## 도전 과제
아래 기록에서 "702x541 pixels. How"라는 문구가 있는 줄에서 시작하여 "click(476, 241)"라는 문구가 있는 줄에서 끝나는 부분을 양 끝 줄까지 포함해 한 글자도 바꾸지 말고 그대로 다시 적으십시오.

## 제공된 정보

►

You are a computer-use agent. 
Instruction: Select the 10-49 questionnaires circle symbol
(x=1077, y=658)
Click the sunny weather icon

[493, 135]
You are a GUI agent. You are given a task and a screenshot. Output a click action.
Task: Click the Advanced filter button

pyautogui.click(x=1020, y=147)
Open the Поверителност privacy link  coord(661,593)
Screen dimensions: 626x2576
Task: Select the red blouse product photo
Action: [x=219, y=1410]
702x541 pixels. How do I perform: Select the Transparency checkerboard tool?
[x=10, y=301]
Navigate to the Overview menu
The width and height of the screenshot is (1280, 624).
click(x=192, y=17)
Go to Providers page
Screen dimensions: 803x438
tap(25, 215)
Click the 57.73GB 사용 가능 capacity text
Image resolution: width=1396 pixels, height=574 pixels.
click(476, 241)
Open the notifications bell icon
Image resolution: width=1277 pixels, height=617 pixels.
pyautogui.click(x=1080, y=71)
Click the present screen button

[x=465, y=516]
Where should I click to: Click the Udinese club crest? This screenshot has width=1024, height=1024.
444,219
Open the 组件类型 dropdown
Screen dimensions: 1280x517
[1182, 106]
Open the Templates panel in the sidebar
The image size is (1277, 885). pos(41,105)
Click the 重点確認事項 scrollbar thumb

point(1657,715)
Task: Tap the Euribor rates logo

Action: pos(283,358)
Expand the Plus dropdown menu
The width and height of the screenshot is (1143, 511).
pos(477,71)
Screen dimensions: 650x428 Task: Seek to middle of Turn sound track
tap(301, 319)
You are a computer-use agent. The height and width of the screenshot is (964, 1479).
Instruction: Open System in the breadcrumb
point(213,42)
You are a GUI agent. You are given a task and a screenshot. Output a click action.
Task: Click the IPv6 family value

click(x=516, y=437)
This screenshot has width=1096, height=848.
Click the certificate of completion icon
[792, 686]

◄

## 과제 해답
702x541 pixels. How do I perform: Select the Transparency checkerboard tool?
[x=10, y=301]
Navigate to the Overview menu
The width and height of the screenshot is (1280, 624).
click(x=192, y=17)
Go to Providers page
Screen dimensions: 803x438
tap(25, 215)
Click the 57.73GB 사용 가능 capacity text
Image resolution: width=1396 pixels, height=574 pixels.
click(476, 241)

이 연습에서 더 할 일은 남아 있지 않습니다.